• Data supplied:
==============================
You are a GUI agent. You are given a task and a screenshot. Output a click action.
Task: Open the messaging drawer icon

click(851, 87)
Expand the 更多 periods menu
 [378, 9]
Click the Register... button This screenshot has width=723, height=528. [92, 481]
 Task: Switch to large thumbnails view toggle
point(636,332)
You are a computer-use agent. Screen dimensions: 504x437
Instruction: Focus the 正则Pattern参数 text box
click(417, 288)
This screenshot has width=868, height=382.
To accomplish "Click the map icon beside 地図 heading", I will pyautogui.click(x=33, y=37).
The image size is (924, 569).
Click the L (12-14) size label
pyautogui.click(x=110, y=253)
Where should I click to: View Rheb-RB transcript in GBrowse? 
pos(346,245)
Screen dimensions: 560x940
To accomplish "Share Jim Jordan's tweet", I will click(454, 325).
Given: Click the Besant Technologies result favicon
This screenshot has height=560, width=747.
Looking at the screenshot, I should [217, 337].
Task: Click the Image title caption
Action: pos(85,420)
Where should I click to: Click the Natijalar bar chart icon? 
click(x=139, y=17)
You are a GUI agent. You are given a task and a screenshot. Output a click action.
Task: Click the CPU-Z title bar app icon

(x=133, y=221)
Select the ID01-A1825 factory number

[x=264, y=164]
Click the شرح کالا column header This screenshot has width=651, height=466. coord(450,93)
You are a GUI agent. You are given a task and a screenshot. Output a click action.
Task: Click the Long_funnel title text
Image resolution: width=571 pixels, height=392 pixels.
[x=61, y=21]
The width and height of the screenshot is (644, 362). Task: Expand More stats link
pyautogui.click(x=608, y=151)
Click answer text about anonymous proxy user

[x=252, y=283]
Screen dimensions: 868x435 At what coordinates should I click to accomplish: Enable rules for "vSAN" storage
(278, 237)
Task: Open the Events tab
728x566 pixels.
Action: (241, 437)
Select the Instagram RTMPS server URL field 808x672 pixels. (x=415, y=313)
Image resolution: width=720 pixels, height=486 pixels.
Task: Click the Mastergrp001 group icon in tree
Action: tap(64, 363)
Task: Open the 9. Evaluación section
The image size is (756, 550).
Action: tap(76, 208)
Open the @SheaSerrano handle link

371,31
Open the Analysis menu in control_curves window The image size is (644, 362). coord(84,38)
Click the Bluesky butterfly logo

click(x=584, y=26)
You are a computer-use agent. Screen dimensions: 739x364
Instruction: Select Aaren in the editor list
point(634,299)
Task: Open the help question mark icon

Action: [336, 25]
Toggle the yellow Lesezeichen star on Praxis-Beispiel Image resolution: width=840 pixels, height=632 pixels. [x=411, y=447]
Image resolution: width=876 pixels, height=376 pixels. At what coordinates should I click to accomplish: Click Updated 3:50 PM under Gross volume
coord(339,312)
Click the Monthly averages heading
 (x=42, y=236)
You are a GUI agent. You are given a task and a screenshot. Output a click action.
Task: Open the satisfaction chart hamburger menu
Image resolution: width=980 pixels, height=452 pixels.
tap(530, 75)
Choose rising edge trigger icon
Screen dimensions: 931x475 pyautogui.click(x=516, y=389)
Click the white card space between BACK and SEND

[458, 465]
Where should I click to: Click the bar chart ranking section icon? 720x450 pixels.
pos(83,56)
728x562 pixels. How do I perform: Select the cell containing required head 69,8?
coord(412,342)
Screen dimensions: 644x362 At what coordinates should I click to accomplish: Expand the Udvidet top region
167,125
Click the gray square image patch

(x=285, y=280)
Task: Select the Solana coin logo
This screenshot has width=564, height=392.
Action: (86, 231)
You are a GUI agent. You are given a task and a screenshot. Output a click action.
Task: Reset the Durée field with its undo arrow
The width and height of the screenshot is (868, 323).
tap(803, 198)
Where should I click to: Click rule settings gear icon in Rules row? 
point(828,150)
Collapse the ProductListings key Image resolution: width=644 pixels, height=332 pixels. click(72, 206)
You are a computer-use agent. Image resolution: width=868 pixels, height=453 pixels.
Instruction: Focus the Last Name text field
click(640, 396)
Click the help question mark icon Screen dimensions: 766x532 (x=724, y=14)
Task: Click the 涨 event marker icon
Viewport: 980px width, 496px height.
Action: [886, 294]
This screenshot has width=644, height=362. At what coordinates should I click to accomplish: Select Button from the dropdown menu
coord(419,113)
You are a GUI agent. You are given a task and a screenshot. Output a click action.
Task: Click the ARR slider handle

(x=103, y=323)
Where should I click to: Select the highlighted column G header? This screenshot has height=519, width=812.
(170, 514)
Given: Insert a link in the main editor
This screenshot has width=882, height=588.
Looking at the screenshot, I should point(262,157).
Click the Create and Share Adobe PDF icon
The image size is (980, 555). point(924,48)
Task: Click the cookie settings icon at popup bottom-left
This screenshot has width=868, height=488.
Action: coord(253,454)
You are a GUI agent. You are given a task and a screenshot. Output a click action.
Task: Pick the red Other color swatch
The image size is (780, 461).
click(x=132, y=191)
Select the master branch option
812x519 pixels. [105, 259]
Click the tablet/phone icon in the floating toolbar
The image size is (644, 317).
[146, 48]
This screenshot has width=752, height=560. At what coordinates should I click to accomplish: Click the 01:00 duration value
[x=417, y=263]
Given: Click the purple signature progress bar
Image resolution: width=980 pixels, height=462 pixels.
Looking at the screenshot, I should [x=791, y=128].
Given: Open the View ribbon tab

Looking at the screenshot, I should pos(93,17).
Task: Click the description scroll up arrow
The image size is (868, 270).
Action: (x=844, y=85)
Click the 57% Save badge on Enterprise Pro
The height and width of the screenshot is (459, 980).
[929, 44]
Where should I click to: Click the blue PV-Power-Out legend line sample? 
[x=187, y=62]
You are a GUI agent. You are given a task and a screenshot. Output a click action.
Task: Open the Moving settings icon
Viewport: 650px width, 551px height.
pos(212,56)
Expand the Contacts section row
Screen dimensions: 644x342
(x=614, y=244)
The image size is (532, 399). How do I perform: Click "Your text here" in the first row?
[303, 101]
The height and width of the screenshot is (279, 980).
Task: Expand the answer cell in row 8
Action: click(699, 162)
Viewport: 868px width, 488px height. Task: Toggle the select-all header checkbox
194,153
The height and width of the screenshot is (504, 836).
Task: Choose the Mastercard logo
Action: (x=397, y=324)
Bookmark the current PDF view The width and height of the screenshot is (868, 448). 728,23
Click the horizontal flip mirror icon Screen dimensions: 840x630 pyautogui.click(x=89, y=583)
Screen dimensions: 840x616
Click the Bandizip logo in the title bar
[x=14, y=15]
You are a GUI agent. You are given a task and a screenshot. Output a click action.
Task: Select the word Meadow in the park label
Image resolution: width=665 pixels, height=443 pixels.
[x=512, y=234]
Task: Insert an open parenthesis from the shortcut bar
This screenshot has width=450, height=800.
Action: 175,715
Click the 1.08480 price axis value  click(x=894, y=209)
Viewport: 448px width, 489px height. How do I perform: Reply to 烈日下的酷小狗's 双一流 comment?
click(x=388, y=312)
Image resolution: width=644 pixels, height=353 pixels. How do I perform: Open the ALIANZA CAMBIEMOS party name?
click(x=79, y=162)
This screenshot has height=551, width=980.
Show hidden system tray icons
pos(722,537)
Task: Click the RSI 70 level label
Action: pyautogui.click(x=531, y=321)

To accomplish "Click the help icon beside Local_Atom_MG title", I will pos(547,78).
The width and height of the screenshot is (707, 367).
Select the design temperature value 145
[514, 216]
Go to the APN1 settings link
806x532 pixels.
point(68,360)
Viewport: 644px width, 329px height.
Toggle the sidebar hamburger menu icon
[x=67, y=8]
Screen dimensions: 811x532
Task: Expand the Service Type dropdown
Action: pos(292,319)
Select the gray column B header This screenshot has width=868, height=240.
==============================
• Work request:
Repeat the listing above exactly, line for line.

• Written response:
You are a GUI agent. You are given a task and a screenshot. Output a click action.
Task: Open the messaging drawer icon

click(851, 87)
Expand the 更多 periods menu
 [378, 9]
Click the Register... button This screenshot has width=723, height=528. [92, 481]
 Task: Switch to large thumbnails view toggle
point(636,332)
You are a computer-use agent. Screen dimensions: 504x437
Instruction: Focus the 正则Pattern参数 text box
click(417, 288)
This screenshot has width=868, height=382.
To accomplish "Click the map icon beside 地図 heading", I will pyautogui.click(x=33, y=37).
The image size is (924, 569).
Click the L (12-14) size label
pyautogui.click(x=110, y=253)
Where should I click to: View Rheb-RB transcript in GBrowse? 
pos(346,245)
Screen dimensions: 560x940
To accomplish "Share Jim Jordan's tweet", I will click(454, 325).
Given: Click the Besant Technologies result favicon
This screenshot has height=560, width=747.
Looking at the screenshot, I should [217, 337].
Task: Click the Image title caption
Action: pos(85,420)
Where should I click to: Click the Natijalar bar chart icon? 
click(x=139, y=17)
You are a GUI agent. You are given a task and a screenshot. Output a click action.
Task: Click the CPU-Z title bar app icon

(x=133, y=221)
Select the ID01-A1825 factory number

[x=264, y=164]
Click the شرح کالا column header This screenshot has width=651, height=466. coord(450,93)
You are a GUI agent. You are given a task and a screenshot. Output a click action.
Task: Click the Long_funnel title text
Image resolution: width=571 pixels, height=392 pixels.
[x=61, y=21]
The width and height of the screenshot is (644, 362). Task: Expand More stats link
pyautogui.click(x=608, y=151)
Click answer text about anonymous proxy user

[x=252, y=283]
Screen dimensions: 868x435 At what coordinates should I click to accomplish: Enable rules for "vSAN" storage
(278, 237)
Task: Open the Events tab
728x566 pixels.
Action: (241, 437)
Select the Instagram RTMPS server URL field 808x672 pixels. (x=415, y=313)
Image resolution: width=720 pixels, height=486 pixels.
Task: Click the Mastergrp001 group icon in tree
Action: tap(64, 363)
Task: Open the 9. Evaluación section
The image size is (756, 550).
Action: tap(76, 208)
Open the @SheaSerrano handle link

371,31
Open the Analysis menu in control_curves window The image size is (644, 362). coord(84,38)
Click the Bluesky butterfly logo

click(x=584, y=26)
You are a computer-use agent. Screen dimensions: 739x364
Instruction: Select Aaren in the editor list
point(634,299)
Task: Open the help question mark icon

Action: [336, 25]
Toggle the yellow Lesezeichen star on Praxis-Beispiel Image resolution: width=840 pixels, height=632 pixels. [x=411, y=447]
Image resolution: width=876 pixels, height=376 pixels. At what coordinates should I click to accomplish: Click Updated 3:50 PM under Gross volume
coord(339,312)
Click the Monthly averages heading
 (x=42, y=236)
You are a GUI agent. You are given a task and a screenshot. Output a click action.
Task: Open the satisfaction chart hamburger menu
Image resolution: width=980 pixels, height=452 pixels.
tap(530, 75)
Choose rising edge trigger icon
Screen dimensions: 931x475 pyautogui.click(x=516, y=389)
Click the white card space between BACK and SEND

[458, 465]
Where should I click to: Click the bar chart ranking section icon? 720x450 pixels.
pos(83,56)
728x562 pixels. How do I perform: Select the cell containing required head 69,8?
coord(412,342)
Screen dimensions: 644x362 At what coordinates should I click to accomplish: Expand the Udvidet top region
167,125
Click the gray square image patch

(x=285, y=280)
Task: Select the Solana coin logo
This screenshot has width=564, height=392.
Action: (86, 231)
You are a GUI agent. You are given a task and a screenshot. Output a click action.
Task: Reset the Durée field with its undo arrow
The width and height of the screenshot is (868, 323).
tap(803, 198)
Where should I click to: Click rule settings gear icon in Rules row? 
point(828,150)
Collapse the ProductListings key Image resolution: width=644 pixels, height=332 pixels. click(72, 206)
You are a computer-use agent. Image resolution: width=868 pixels, height=453 pixels.
Instruction: Focus the Last Name text field
click(640, 396)
Click the help question mark icon Screen dimensions: 766x532 (x=724, y=14)
Task: Click the 涨 event marker icon
Viewport: 980px width, 496px height.
Action: [886, 294]
This screenshot has width=644, height=362. At what coordinates should I click to accomplish: Select Button from the dropdown menu
coord(419,113)
You are a GUI agent. You are given a task and a screenshot. Output a click action.
Task: Click the ARR slider handle

(x=103, y=323)
Where should I click to: Select the highlighted column G header? This screenshot has height=519, width=812.
(170, 514)
Given: Insert a link in the main editor
This screenshot has width=882, height=588.
Looking at the screenshot, I should point(262,157).
Click the Create and Share Adobe PDF icon
The image size is (980, 555). point(924,48)
Task: Click the cookie settings icon at popup bottom-left
This screenshot has width=868, height=488.
Action: coord(253,454)
You are a GUI agent. You are given a task and a screenshot. Output a click action.
Task: Pick the red Other color swatch
The image size is (780, 461).
click(x=132, y=191)
Select the master branch option
812x519 pixels. [105, 259]
Click the tablet/phone icon in the floating toolbar
The image size is (644, 317).
[146, 48]
This screenshot has width=752, height=560. At what coordinates should I click to accomplish: Click the 01:00 duration value
[x=417, y=263]
Given: Click the purple signature progress bar
Image resolution: width=980 pixels, height=462 pixels.
Looking at the screenshot, I should [x=791, y=128].
Given: Open the View ribbon tab

Looking at the screenshot, I should pos(93,17).
Task: Click the description scroll up arrow
The image size is (868, 270).
Action: (x=844, y=85)
Click the 57% Save badge on Enterprise Pro
The height and width of the screenshot is (459, 980).
[929, 44]
Where should I click to: Click the blue PV-Power-Out legend line sample? 
[x=187, y=62]
You are a GUI agent. You are given a task and a screenshot. Output a click action.
Task: Open the Moving settings icon
Viewport: 650px width, 551px height.
pos(212,56)
Expand the Contacts section row
Screen dimensions: 644x342
(x=614, y=244)
The image size is (532, 399). How do I perform: Click "Your text here" in the first row?
[303, 101]
The height and width of the screenshot is (279, 980).
Task: Expand the answer cell in row 8
Action: click(699, 162)
Viewport: 868px width, 488px height. Task: Toggle the select-all header checkbox
194,153
The height and width of the screenshot is (504, 836).
Task: Choose the Mastercard logo
Action: (x=397, y=324)
Bookmark the current PDF view The width and height of the screenshot is (868, 448). 728,23
Click the horizontal flip mirror icon Screen dimensions: 840x630 pyautogui.click(x=89, y=583)
Screen dimensions: 840x616
Click the Bandizip logo in the title bar
[x=14, y=15]
You are a GUI agent. You are given a task and a screenshot. Output a click action.
Task: Select the word Meadow in the park label
Image resolution: width=665 pixels, height=443 pixels.
[x=512, y=234]
Task: Insert an open parenthesis from the shortcut bar
This screenshot has width=450, height=800.
Action: 175,715
Click the 1.08480 price axis value  click(x=894, y=209)
Viewport: 448px width, 489px height. How do I perform: Reply to 烈日下的酷小狗's 双一流 comment?
click(x=388, y=312)
Image resolution: width=644 pixels, height=353 pixels. How do I perform: Open the ALIANZA CAMBIEMOS party name?
click(x=79, y=162)
This screenshot has height=551, width=980.
Show hidden system tray icons
pos(722,537)
Task: Click the RSI 70 level label
Action: pyautogui.click(x=531, y=321)

To accomplish "Click the help icon beside Local_Atom_MG title", I will pos(547,78).
The width and height of the screenshot is (707, 367).
Select the design temperature value 145
[514, 216]
Go to the APN1 settings link
806x532 pixels.
point(68,360)
Viewport: 644px width, 329px height.
Toggle the sidebar hamburger menu icon
[x=67, y=8]
Screen dimensions: 811x532
Task: Expand the Service Type dropdown
Action: pos(292,319)
Select the gray column B header This screenshot has width=868, height=240.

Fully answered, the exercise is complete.